* YOUR OBJECTIVE *
Print every line below without adding or leaving out a single word.

*** SUPPLIED DATA ***

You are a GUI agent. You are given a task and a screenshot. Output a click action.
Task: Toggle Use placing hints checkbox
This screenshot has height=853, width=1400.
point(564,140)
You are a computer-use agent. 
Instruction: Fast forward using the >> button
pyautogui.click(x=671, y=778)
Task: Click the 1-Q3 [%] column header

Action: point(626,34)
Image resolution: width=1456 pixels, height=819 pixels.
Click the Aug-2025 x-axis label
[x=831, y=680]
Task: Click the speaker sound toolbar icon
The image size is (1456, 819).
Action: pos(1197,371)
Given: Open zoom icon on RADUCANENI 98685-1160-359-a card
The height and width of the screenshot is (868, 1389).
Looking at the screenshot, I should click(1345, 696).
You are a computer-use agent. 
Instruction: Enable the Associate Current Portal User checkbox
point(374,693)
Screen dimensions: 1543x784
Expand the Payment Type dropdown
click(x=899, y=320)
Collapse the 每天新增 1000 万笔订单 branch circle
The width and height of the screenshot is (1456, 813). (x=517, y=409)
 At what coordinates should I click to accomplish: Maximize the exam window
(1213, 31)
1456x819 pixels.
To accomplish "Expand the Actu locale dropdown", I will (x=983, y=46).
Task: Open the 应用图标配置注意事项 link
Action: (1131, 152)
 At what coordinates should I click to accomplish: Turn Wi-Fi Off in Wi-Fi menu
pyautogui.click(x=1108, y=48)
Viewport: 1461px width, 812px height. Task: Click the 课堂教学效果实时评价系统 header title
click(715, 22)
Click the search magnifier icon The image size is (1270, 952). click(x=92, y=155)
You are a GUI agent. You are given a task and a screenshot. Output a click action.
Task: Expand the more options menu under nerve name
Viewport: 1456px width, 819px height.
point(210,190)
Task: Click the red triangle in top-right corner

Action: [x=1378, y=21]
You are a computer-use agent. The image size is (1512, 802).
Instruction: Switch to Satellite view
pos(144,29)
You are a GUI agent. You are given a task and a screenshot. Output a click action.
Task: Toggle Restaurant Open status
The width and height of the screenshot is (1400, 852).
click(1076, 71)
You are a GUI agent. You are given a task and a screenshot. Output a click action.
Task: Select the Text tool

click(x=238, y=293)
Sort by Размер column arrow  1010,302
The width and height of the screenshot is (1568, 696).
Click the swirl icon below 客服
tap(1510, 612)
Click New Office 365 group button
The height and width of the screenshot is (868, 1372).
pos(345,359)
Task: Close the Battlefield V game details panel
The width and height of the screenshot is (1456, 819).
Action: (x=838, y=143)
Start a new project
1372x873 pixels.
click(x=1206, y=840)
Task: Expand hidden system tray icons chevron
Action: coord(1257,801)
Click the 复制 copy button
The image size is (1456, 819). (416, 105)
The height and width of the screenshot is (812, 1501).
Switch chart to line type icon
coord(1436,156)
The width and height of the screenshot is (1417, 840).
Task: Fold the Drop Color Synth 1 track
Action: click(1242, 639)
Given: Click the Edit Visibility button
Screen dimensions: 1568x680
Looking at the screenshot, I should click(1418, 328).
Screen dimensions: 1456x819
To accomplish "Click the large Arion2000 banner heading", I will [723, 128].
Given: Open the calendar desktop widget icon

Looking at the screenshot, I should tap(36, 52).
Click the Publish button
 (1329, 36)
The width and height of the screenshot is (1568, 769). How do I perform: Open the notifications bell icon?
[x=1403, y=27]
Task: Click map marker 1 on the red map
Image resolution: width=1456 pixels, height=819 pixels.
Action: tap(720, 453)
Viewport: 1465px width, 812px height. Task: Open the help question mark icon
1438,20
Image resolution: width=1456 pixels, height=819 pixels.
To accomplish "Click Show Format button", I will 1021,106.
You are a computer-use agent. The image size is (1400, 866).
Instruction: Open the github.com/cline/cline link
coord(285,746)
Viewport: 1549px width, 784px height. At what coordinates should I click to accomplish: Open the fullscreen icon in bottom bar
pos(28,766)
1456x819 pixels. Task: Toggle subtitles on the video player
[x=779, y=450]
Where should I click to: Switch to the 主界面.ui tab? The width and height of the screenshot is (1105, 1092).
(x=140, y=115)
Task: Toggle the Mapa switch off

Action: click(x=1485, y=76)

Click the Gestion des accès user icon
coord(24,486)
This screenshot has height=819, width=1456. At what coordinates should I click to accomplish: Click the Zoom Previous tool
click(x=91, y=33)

*** End of SUPPLIED DATA ***

* RESULT FOR THIS TASK *
You are a GUI agent. You are given a task and a screenshot. Output a click action.
Task: Toggle Use placing hints checkbox
This screenshot has height=853, width=1400.
point(564,140)
You are a computer-use agent. 
Instruction: Fast forward using the >> button
pyautogui.click(x=671, y=778)
Task: Click the 1-Q3 [%] column header

Action: point(626,34)
Image resolution: width=1456 pixels, height=819 pixels.
Click the Aug-2025 x-axis label
[x=831, y=680]
Task: Click the speaker sound toolbar icon
The image size is (1456, 819).
Action: pos(1197,371)
Given: Open zoom icon on RADUCANENI 98685-1160-359-a card
The height and width of the screenshot is (868, 1389).
Looking at the screenshot, I should click(1345, 696).
You are a computer-use agent. 
Instruction: Enable the Associate Current Portal User checkbox
point(374,693)
Screen dimensions: 1543x784
Expand the Payment Type dropdown
click(x=899, y=320)
Collapse the 每天新增 1000 万笔订单 branch circle
The width and height of the screenshot is (1456, 813). (x=517, y=409)
 At what coordinates should I click to accomplish: Maximize the exam window
(1213, 31)
1456x819 pixels.
To accomplish "Expand the Actu locale dropdown", I will (x=983, y=46).
Task: Open the 应用图标配置注意事项 link
Action: (1131, 152)
 At what coordinates should I click to accomplish: Turn Wi-Fi Off in Wi-Fi menu
pyautogui.click(x=1108, y=48)
Viewport: 1461px width, 812px height. Task: Click the 课堂教学效果实时评价系统 header title
click(715, 22)
Click the search magnifier icon The image size is (1270, 952). click(x=92, y=155)
You are a GUI agent. You are given a task and a screenshot. Output a click action.
Task: Expand the more options menu under nerve name
Viewport: 1456px width, 819px height.
point(210,190)
Task: Click the red triangle in top-right corner

Action: [x=1378, y=21]
You are a computer-use agent. The image size is (1512, 802).
Instruction: Switch to Satellite view
pos(144,29)
You are a GUI agent. You are given a task and a screenshot. Output a click action.
Task: Toggle Restaurant Open status
The width and height of the screenshot is (1400, 852).
click(1076, 71)
You are a GUI agent. You are given a task and a screenshot. Output a click action.
Task: Select the Text tool

click(x=238, y=293)
Sort by Размер column arrow  1010,302
The width and height of the screenshot is (1568, 696).
Click the swirl icon below 客服
tap(1510, 612)
Click New Office 365 group button
The height and width of the screenshot is (868, 1372).
pos(345,359)
Task: Close the Battlefield V game details panel
The width and height of the screenshot is (1456, 819).
Action: (x=838, y=143)
Start a new project
1372x873 pixels.
click(x=1206, y=840)
Task: Expand hidden system tray icons chevron
Action: coord(1257,801)
Click the 复制 copy button
The image size is (1456, 819). (416, 105)
The height and width of the screenshot is (812, 1501).
Switch chart to line type icon
coord(1436,156)
The width and height of the screenshot is (1417, 840).
Task: Fold the Drop Color Synth 1 track
Action: click(1242, 639)
Given: Click the Edit Visibility button
Screen dimensions: 1568x680
Looking at the screenshot, I should click(1418, 328).
Screen dimensions: 1456x819
To accomplish "Click the large Arion2000 banner heading", I will [723, 128].
Given: Open the calendar desktop widget icon

Looking at the screenshot, I should tap(36, 52).
Click the Publish button
 (1329, 36)
The width and height of the screenshot is (1568, 769). How do I perform: Open the notifications bell icon?
[x=1403, y=27]
Task: Click map marker 1 on the red map
Image resolution: width=1456 pixels, height=819 pixels.
Action: tap(720, 453)
Viewport: 1465px width, 812px height. Task: Open the help question mark icon
1438,20
Image resolution: width=1456 pixels, height=819 pixels.
To accomplish "Click Show Format button", I will 1021,106.
You are a computer-use agent. The image size is (1400, 866).
Instruction: Open the github.com/cline/cline link
coord(285,746)
Viewport: 1549px width, 784px height. At what coordinates should I click to accomplish: Open the fullscreen icon in bottom bar
pos(28,766)
1456x819 pixels. Task: Toggle subtitles on the video player
[x=779, y=450]
Where should I click to: Switch to the 主界面.ui tab? The width and height of the screenshot is (1105, 1092).
(x=140, y=115)
Task: Toggle the Mapa switch off

Action: click(x=1485, y=76)

Click the Gestion des accès user icon
coord(24,486)
This screenshot has height=819, width=1456. At what coordinates should I click to accomplish: Click the Zoom Previous tool
click(x=91, y=33)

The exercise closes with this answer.